## Records to process

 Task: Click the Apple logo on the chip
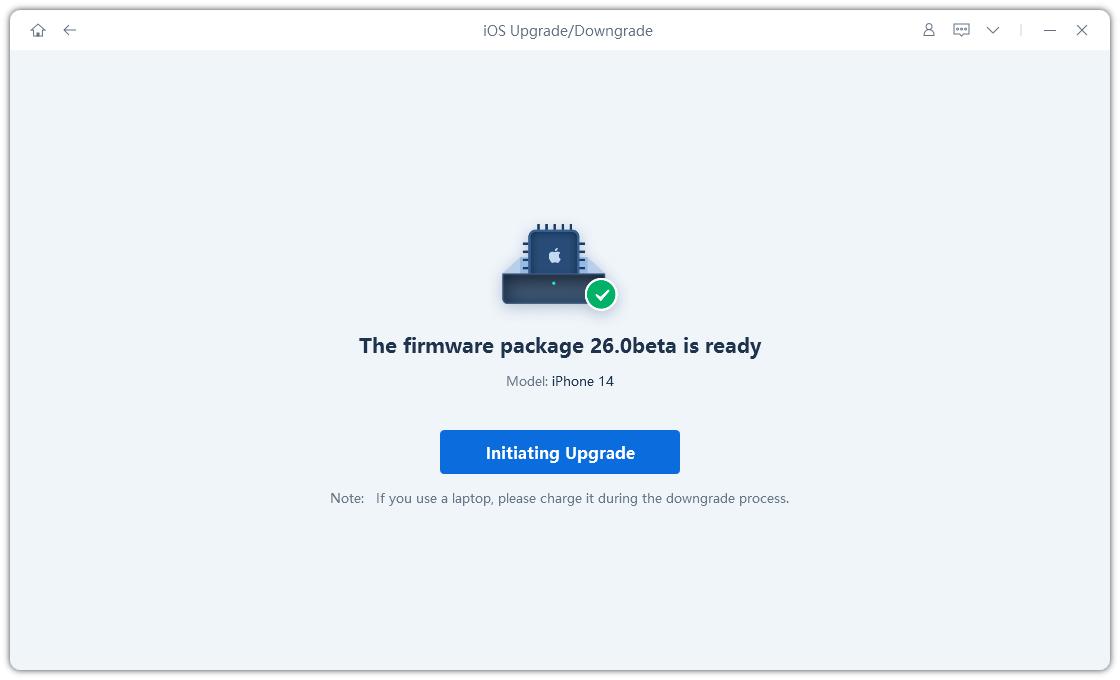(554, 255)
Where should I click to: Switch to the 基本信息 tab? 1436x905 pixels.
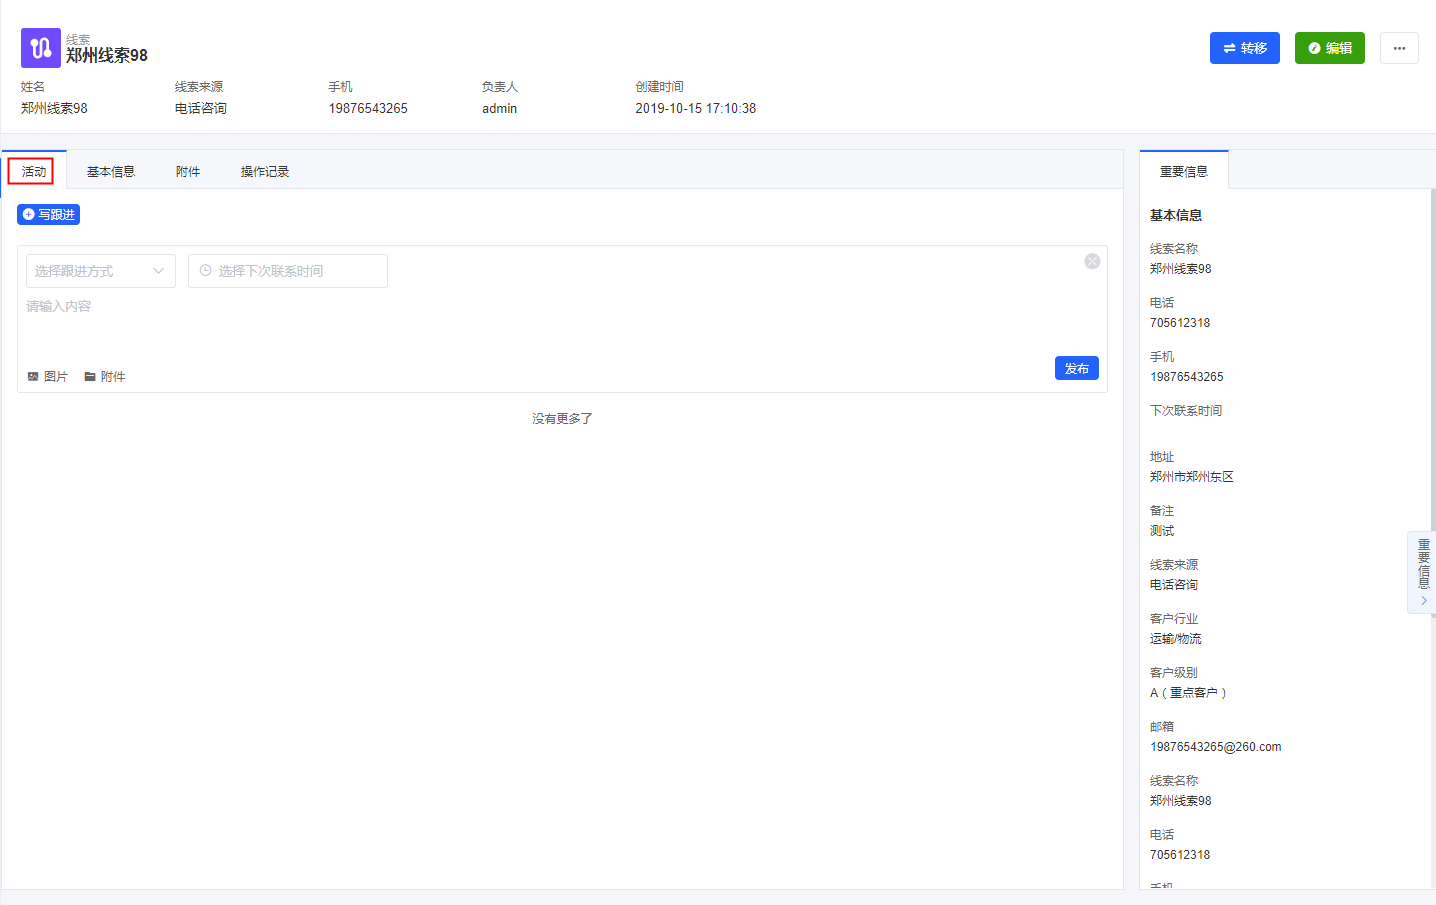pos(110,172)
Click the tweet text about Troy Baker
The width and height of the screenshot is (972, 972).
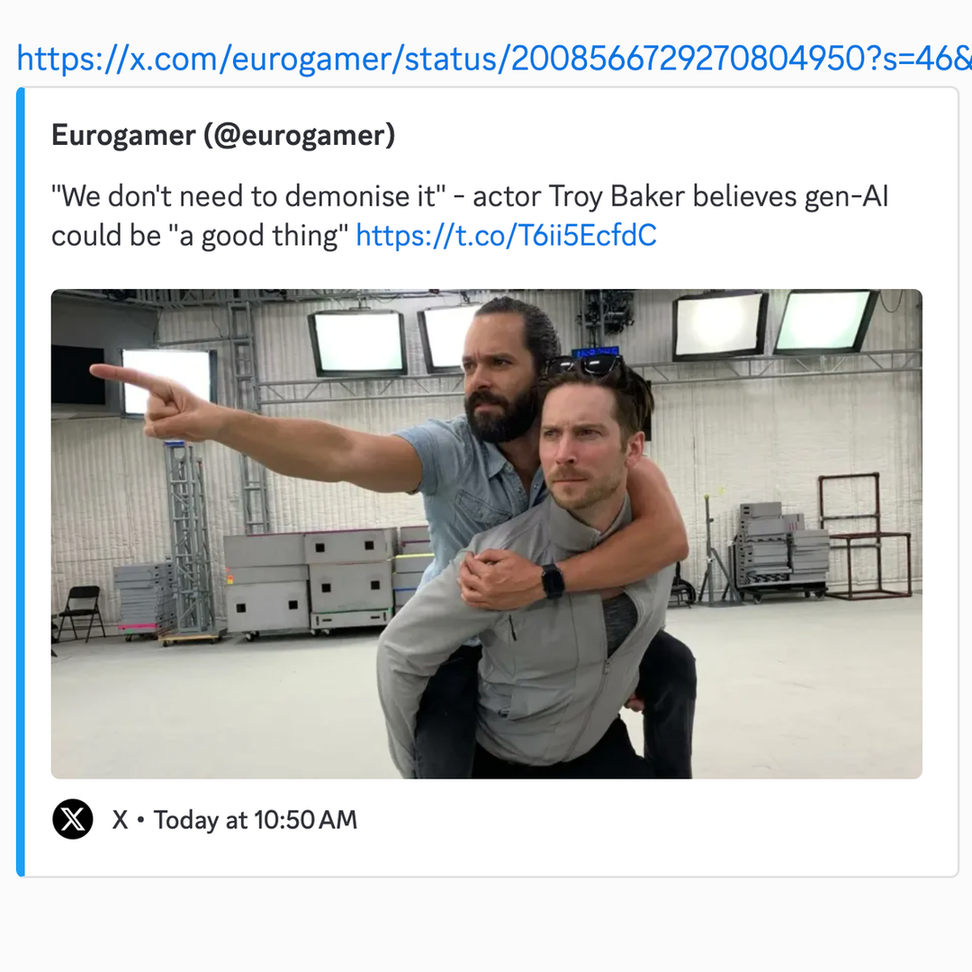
* * *
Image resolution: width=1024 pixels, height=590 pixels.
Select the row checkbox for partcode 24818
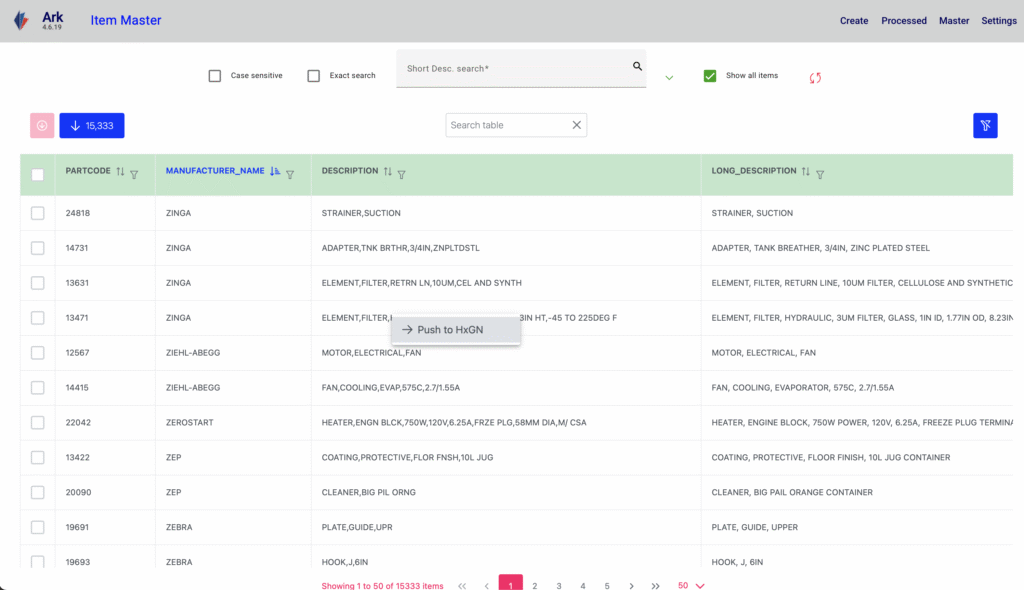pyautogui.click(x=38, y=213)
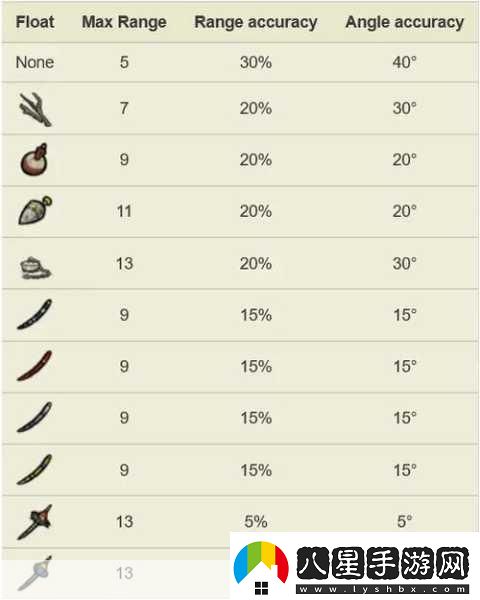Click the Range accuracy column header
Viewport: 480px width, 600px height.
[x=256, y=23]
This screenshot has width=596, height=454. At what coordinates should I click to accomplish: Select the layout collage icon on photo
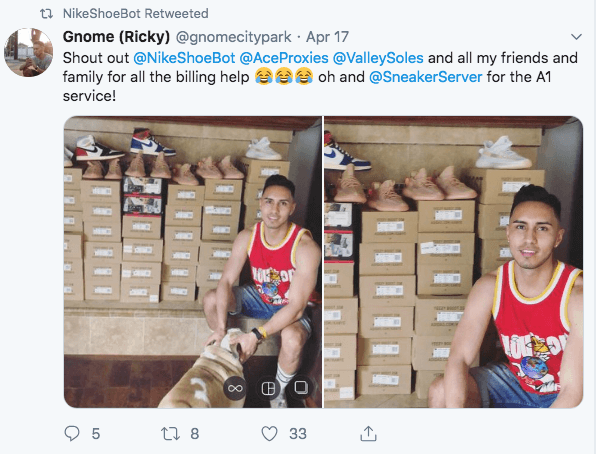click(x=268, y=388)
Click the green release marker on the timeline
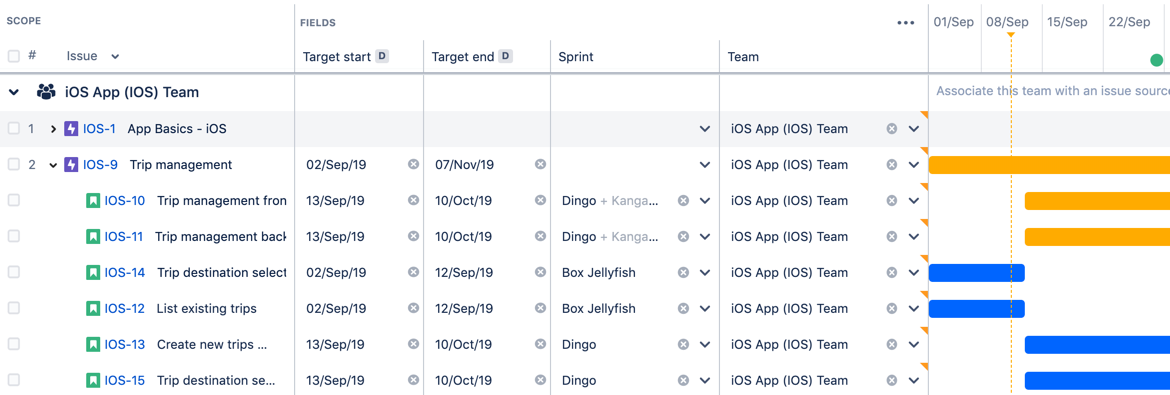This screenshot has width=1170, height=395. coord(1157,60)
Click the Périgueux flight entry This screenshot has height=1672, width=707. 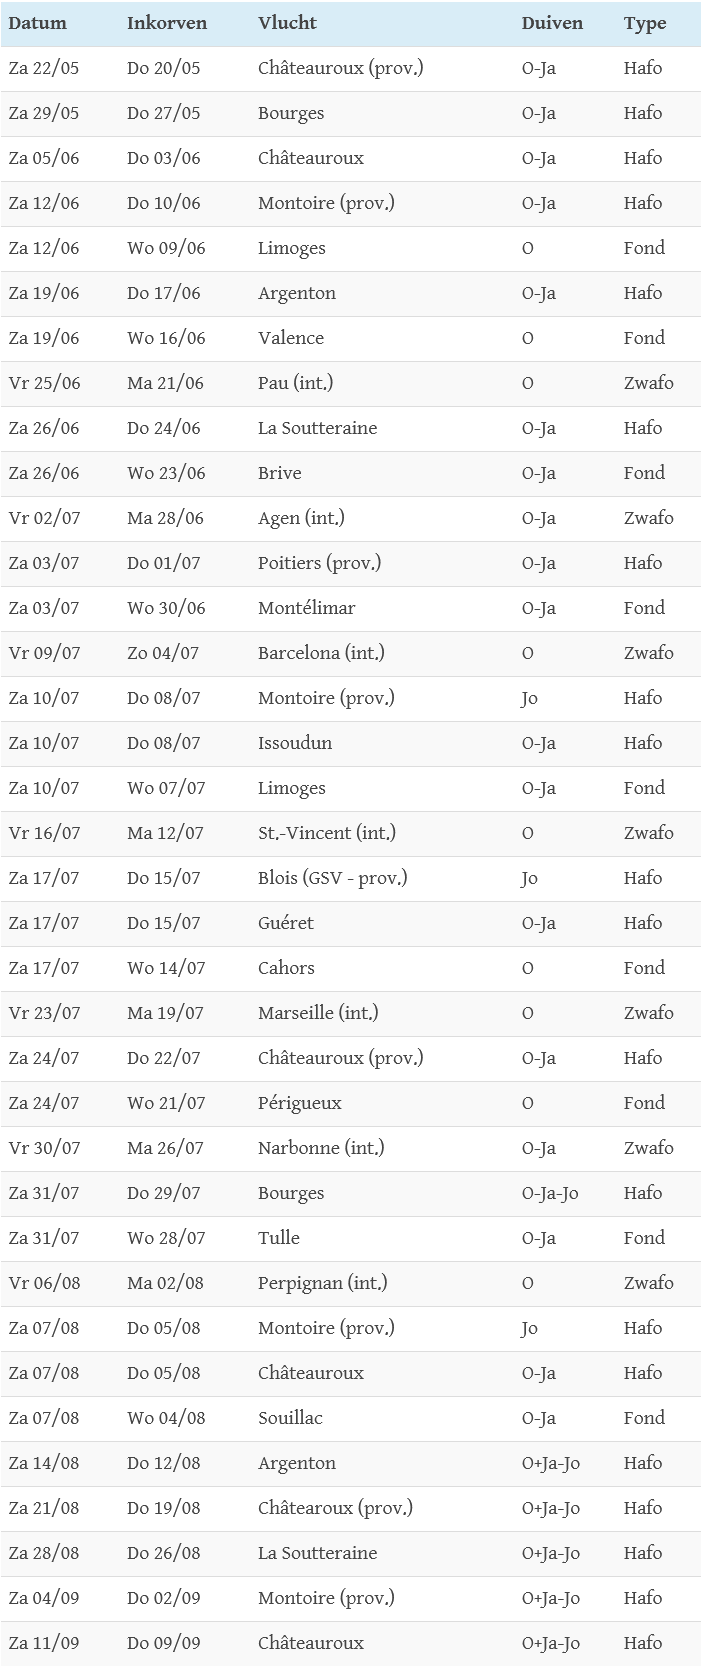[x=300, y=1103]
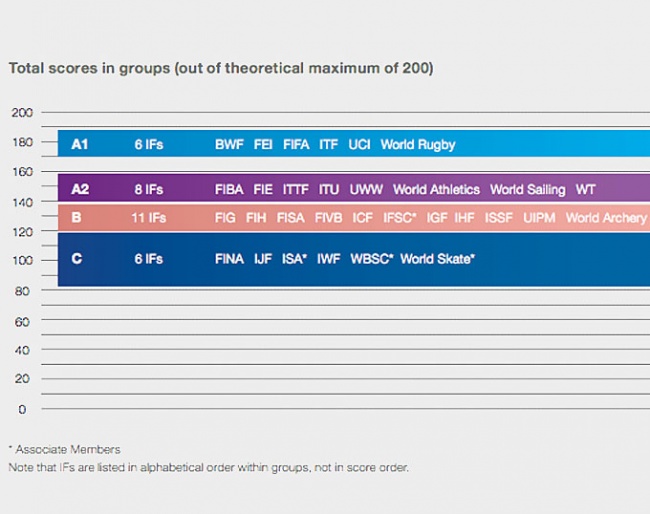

## How to complete this task
Look above for the line with "Where should I" and the line with "The width and", then copy them and all lines in between exactly as written, and only those, without any pictures.

## Solution for this task
Where should I click to: Switch to the 基本信息 tab? 1436x905 pixels.
pos(110,172)
Click the tweet text about Troy Baker
The width and height of the screenshot is (972, 972).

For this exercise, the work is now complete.